Packaged water is available, but the cost is a burden poor families cannot endure - and the quality of the water is uncertain since it is generally unregulated. As a result, people suffer from waterborne illness due to drinking unsafe water.
In general, the area is in the middle of an urban setting, but the locality is more rural than urban. One can almost mistake it for a fishing community, reporting officer Thomas B. Lewis described.
Roughly one-third of households have latrines. Many we observed are not in good condition and do not have handwashing facilities.
"Based on my new knowledge on hygiene and sanitation, I am not satisfied with our current situation," Pa Ishmael Kamara said to us.
"Look around yourself, how many homes have decent toilets or are perfectly maintained? We do sleep with our animals and reserve little on space at all for animal houses. So we are living by God’s grace in this community."

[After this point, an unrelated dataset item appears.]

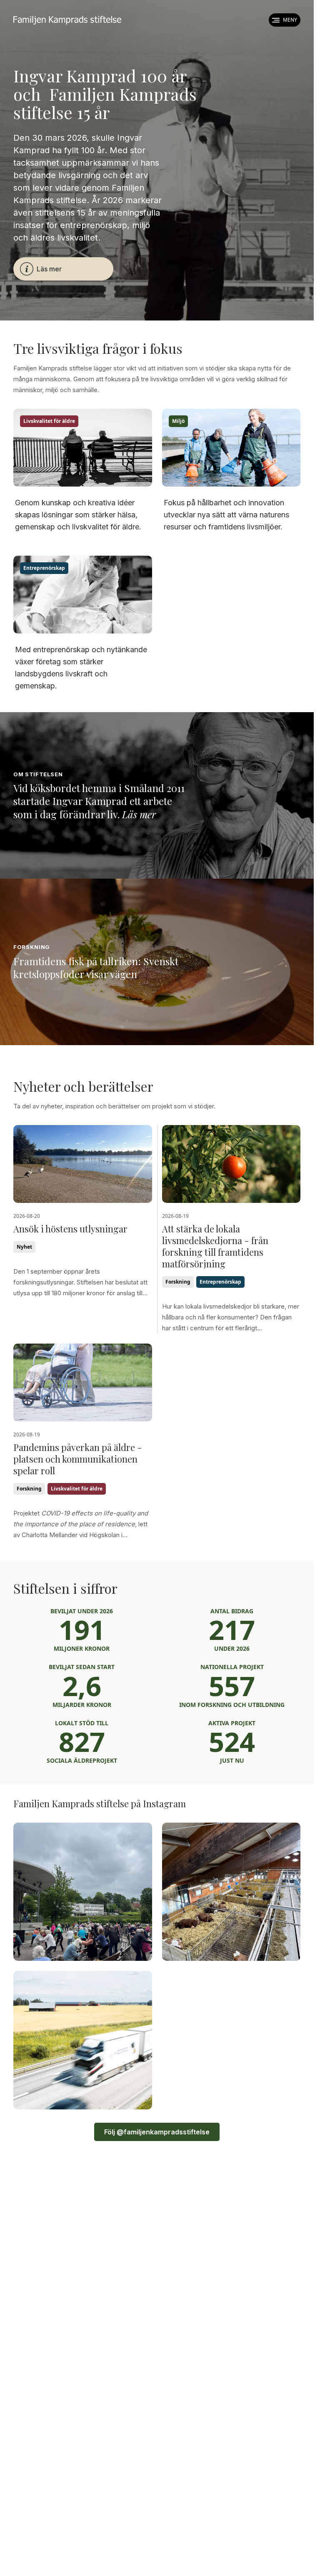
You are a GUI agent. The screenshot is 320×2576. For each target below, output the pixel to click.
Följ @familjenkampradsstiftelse (157, 2132)
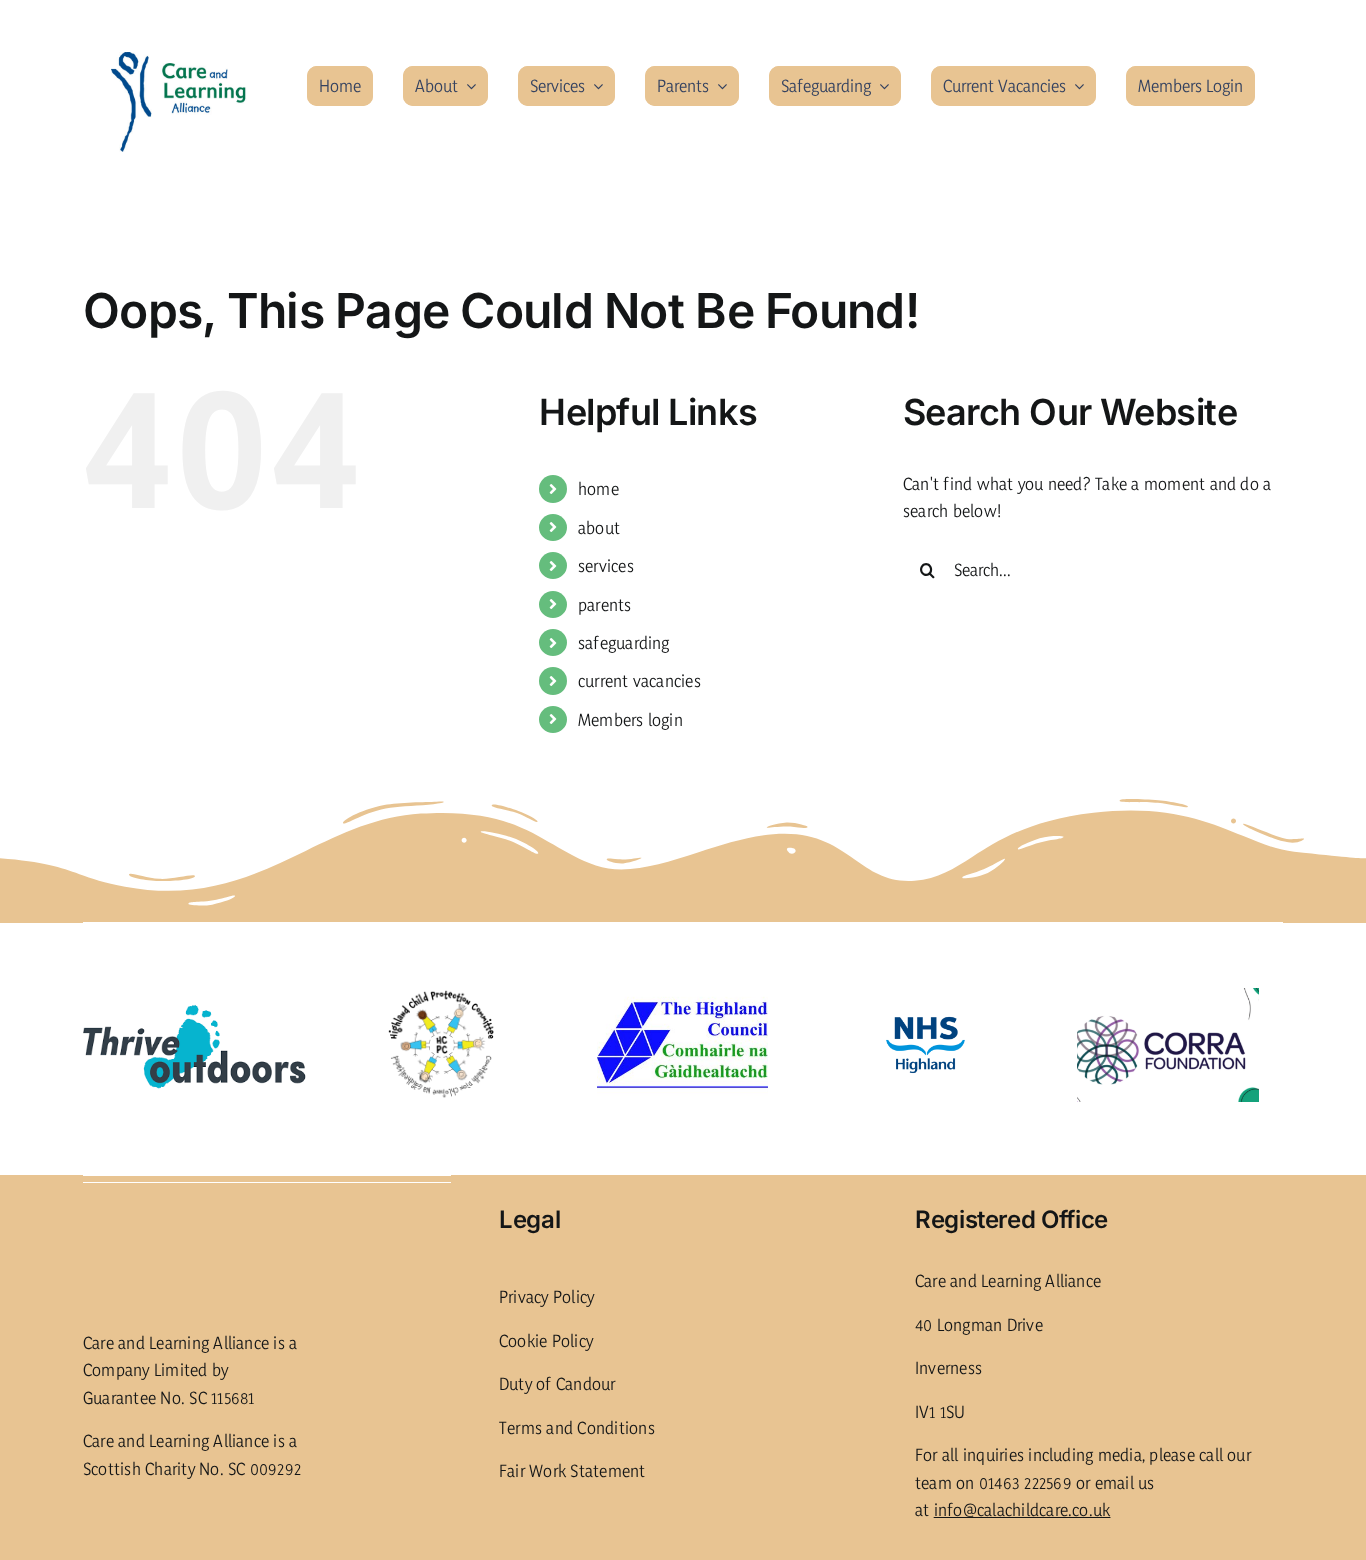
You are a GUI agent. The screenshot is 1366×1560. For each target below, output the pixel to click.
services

Tintafor is very noisy with very little vegetation. Most of the buildings are mud brick with some cement plastering, often looking very aged with the potential to fall in the coming years.
Depending on the individual’s faith or occupation, the average day can start as early as 5am for Muslims and school-going children.
Petty traders are busy hawking their goods while farmers are busy clearing brush, planting or harvesting - depending on the time of year. Of course, the kids go to school and employees work in their offices.
What we can do:
There will be hygiene and sanitation training sessions offered for three days in a row. We will teach about good and bad hygiene, penning in animals, and building good tools like handwashing stations and dish racks. Most importantly, the trainer will emphasize the importance of having and using even basic pit latrines.
We see that there's been a drop in this area's water table and the well is going dry. We feel it is important to convert this hand-dug well to a borehole at the bottom, thus giving this community a year-round source of safe drinking water.
We will be hand-drilling a borehole down inside this hand-dug well. The community will host our drill team for days at a time, and may also provide labor. Women will volunteer to cook rice for the team and the other community volunteers.
Once this plan is implemented, this community will have access to safe drinking water in both quality and quantity, even through the dry months.